As mentioned above, we require that node and edge addresses be unique within a graph. That means that they need to be unique across plugins. To ensure this property, plugins are expected to define their own namespaces within address space, by making all of their node and edge addresses start with a unique two-part plugin prefix. The first element of the prefix should be the name of the owner of the plugin, and the second part should be the name of the plugin itself.

For example, every node and edge address created by SourceCred's GitHub plugin starts with the prefix ["sourcecred", "github"].

Node and Edge Types

Nodes and edges organized into meaningful "types" or "kinds" which share common semantics. For example, some kinds of nodes include issues, pull requests, and user accounts; kinds of edges include authors, references, and merges.

To support this, SourceCred has a concept of types. Type membership is determined by a shared address prefix.

For example, every node whose address starts with ["sourcecred", "git", "commit"] is considered a member of the commit type defined by SourceCred's Git plugin.

A node or edge may be a member of multiple types (and every node and edge is considered a member of the empty type).

Weights

SourceCred allows the assignment of weights to nodes and edges. A weight is a non-negative floating point number, i.e. in the range [0, Infinity). Nodes have a single weight, and edges have two weights, a toWeight and froWeight. At present, weights may only be set at the type level, but our intention is to allow arbitrarily customized weights that are modified by user provided heuristics.

Attribution

Attribution is the process by which we assign a score ('cred') to every node in a contribution graph. It uses a PageRank-based algorithm, although in contrast to canonical PageRank, there is no random teleportation vector. (Due to the lack of a teleportation vector, it's possible that the chain is not ergodic, and that the algorithm will fail to converge. There's no particular reason we don't have a teleportation vector, and may choose to add one in the future.)

Creating the Markov Chain

We convert the contribution graph into a Markov Chain. For every node in the graph, we create a self-loop connection with a small 'synthetic loop weight' (usually 1E-3). This ensures that every node has at least some outbound connections (in lieu of a teleportation vector). Without such a loop, the Graph might not correspond to a valid Markov Chain.

We then add connections corresponding to edges in the graph. Specifically, for every edge, we add a connection from its src to dst with a weight edge.toWeight * dst.weight, and we create a connection from its dst to src with weight edge.froWeight * src.weight.

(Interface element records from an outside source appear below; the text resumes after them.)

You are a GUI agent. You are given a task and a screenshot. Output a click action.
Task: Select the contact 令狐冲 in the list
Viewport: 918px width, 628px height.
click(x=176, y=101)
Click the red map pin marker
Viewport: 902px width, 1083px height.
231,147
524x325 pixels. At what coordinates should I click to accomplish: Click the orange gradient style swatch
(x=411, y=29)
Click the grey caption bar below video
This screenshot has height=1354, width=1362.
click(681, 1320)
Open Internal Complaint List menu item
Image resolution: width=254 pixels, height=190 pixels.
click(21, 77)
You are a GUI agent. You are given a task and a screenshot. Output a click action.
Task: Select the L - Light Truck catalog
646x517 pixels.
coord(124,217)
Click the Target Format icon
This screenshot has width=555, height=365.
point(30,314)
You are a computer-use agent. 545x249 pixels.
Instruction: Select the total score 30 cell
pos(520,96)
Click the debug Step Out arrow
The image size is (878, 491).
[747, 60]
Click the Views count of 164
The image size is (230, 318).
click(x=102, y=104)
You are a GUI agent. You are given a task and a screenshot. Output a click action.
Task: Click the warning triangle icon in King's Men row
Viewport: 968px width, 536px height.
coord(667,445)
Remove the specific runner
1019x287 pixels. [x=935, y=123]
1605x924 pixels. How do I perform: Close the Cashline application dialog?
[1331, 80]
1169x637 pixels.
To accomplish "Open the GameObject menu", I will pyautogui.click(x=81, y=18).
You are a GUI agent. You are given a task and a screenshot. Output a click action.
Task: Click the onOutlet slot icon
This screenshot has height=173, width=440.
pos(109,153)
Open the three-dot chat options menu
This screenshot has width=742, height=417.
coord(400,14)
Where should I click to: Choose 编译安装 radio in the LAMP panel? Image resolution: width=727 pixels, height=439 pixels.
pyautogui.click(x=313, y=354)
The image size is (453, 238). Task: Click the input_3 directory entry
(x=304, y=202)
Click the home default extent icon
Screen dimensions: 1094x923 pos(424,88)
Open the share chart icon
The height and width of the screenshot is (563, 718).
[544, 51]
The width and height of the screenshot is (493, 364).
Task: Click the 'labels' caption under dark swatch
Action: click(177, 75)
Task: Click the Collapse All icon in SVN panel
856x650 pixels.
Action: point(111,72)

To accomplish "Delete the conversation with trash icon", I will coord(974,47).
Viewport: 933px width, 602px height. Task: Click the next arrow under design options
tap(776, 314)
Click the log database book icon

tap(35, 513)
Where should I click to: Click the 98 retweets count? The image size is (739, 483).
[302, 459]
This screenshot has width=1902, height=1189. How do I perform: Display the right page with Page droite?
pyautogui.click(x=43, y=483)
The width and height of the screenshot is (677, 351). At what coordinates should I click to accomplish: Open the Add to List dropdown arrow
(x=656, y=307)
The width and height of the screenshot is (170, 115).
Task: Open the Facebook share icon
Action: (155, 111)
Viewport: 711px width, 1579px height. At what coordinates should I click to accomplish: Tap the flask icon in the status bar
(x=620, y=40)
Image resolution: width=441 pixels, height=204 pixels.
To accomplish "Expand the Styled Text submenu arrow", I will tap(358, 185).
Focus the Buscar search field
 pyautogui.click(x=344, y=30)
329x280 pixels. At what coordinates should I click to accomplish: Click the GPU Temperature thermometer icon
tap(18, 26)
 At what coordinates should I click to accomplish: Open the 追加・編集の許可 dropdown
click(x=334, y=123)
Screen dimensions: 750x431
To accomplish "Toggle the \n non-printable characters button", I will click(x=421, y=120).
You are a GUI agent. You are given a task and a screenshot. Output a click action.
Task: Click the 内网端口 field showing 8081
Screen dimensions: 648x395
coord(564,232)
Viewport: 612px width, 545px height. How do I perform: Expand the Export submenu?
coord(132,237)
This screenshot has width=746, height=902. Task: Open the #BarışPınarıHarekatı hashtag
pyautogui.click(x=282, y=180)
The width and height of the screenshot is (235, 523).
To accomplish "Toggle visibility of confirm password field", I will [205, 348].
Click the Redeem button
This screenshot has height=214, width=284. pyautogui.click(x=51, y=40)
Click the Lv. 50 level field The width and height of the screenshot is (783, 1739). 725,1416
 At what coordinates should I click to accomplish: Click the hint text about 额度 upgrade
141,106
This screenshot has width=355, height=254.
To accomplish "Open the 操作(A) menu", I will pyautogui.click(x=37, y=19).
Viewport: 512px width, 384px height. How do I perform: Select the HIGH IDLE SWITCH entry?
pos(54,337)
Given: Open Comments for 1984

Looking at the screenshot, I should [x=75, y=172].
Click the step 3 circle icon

Finally, we normalize the weights so that the outbound connections for each node sum to 1 (i.e. it's a valid Markov Chain).

Assigning Raw Cred

Once the Markov chain is created, we are ready to assign cred. We start with a uniform distribution over over every node in the graph. Then, we successively update that distribution with Markov chain actions, until we find a stationary distribution. We measure how well converged a distribution is by looking at the infinity-norm difference between that distribution and the distribution with one more Markov action applied. Concretely, if A is the transition matrix corresponding to the chain, then:

convergenceDelta(x: Distribution) = infinityNorm(x - A * x)

We keep iterating until the convergence delta is sufficiently small, or until a max number of iterations is reached.

Normalizing Cred Scores

The raw cred scores generalized by this algorithm form a probability distribution. This means that most users will have tiny scores like 0.00363, which is aesthetically unappealing for human consumption, and hard to compare across projects. To make the scores easier for humans to remember and interpret, we re-normalize the scores so that all GitHub user accounts, in aggregate, share 1000 cred. The normalization algorithm is linear, i.e. every score is multiplied by the same constant.